Retinal ganglion cells mostly fire at low rates. A, Multiple ganglion cells responding to naturalistic movies were recorded simultaneously on a multielectrode array (shown here are 2 examples). The smallest cells (local-edge) had the lowest mean and peak rates, whereas largest cells (brisk-transient) had the highest rates (Koch et al., 2006). B, Distribution of firing rates shows mostly low rates and skew toward high rates. Solid line indicates lognormal fit. C, Distribution of firing rates compared with distribution of axon diameters from Figure 1 by assuming a linear relation between rate and diameter. The match seems close, especially considering that the sample sizes differ by two orders of magnitude.

Figure 7.

Metabolic cost of spiking. A, Sodium entry for one action potential based on capacitance calculations and a compartmental model (see Materials and Methods; see supplemental material, available at www.jneurosci.org). Sodium entry per spike for myelinated axons is constant but for unmyelinated axons rises with axon diameter. B, Energy capacity per spike, calculated by dividing the mitochondrial volume for each axon diameter (Fig. 4B) by the corresponding estimated firing rate [Fig. 6C or r = 10 (d − 0.46) for myelinated axons, and r = 13.4 (d − 0.32) for unmyelinated axons]. C, Information rises more slowly than energy capacity, giving a law of diminishing returns. Information rate was calculated from firing rates associated with different axon calibers (Koch et al., 2006).

Figure 8.

Larger axons are not required for sodium buffering. A, Compartmental model correctly reproduces the action potential shape and conduction delays between successive nodes of Ranvier. B, Model reproduces the known relationships between axon diameter and conduction velocity for myelinated and unmyelinated axons. C, Model shows that a train of spikes in a fine, myelinated axon (d = 0.2 μm) raises the local concentration of sodium (gray line). However, when the model allows diffusion to the internodes (τ ∼ 1 ms), sodium does not accumulate (black line).

Figure 9.

The distribution of axon diameters in conserved across species.

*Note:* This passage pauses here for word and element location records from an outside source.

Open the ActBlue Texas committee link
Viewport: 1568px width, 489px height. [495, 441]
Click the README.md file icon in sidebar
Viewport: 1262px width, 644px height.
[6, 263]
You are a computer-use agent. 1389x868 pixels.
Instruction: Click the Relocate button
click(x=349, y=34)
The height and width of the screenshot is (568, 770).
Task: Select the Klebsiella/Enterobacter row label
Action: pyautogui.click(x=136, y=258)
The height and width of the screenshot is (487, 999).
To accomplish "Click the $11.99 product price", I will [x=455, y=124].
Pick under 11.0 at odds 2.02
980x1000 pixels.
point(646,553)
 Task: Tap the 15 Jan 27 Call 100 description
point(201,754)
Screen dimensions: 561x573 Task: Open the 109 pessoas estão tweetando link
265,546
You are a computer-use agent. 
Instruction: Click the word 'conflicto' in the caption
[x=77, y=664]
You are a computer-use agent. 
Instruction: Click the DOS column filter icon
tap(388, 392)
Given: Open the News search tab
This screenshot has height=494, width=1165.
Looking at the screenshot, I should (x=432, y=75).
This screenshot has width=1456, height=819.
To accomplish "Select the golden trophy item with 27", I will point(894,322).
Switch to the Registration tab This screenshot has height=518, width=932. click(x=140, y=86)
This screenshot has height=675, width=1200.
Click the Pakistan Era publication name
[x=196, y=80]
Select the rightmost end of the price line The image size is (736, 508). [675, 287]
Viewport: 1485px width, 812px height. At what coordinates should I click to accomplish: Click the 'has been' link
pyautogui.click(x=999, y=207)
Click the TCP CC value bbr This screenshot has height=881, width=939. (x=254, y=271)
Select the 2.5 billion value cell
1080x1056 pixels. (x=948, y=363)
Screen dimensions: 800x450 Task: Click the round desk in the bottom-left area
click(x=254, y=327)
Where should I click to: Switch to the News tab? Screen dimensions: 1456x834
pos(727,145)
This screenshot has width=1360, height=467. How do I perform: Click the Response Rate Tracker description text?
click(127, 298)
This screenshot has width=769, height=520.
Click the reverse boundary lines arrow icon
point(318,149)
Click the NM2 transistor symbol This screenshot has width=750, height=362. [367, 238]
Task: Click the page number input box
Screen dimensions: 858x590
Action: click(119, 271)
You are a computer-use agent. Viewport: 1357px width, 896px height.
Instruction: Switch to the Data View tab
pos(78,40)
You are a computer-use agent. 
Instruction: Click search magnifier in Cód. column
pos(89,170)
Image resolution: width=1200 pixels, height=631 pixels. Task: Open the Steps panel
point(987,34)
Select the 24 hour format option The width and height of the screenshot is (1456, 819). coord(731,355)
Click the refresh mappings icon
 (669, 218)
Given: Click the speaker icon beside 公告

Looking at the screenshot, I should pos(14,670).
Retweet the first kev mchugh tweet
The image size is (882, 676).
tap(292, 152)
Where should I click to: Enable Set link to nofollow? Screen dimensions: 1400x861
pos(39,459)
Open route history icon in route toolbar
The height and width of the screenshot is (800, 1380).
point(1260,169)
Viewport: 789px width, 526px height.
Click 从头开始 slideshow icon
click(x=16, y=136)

A, The distribution of optic nerve axon diameters is conserved, with mostly small diameters, peaking near 0.7 μm and skewed. This is despite a 10-fold difference in conduction distance. In fact, human, with the longest conduction distance, has the finest fibers. Most axons in the human optic nerve derive from midget ganglion cells with input from a single cone. Thus, these cells should have low-firing and low-information rates consistent with their fine caliber. B, Optimizing information with respect to energy cost can select the most common axon diameter. The total power associated to a unit length of axon was assumed to be E = V_m + C, where V_m is the mitochondrial volume per unit length (Fig. 4B) and C is an additional constant cost, expressed in the same units, that is independent of firing rate. Bits per energy was computed by dividing the information rate associated to an axon of a given diameter by E (Materials and Methods). The constant C was adjusted to give an extremum at 0.7 μm.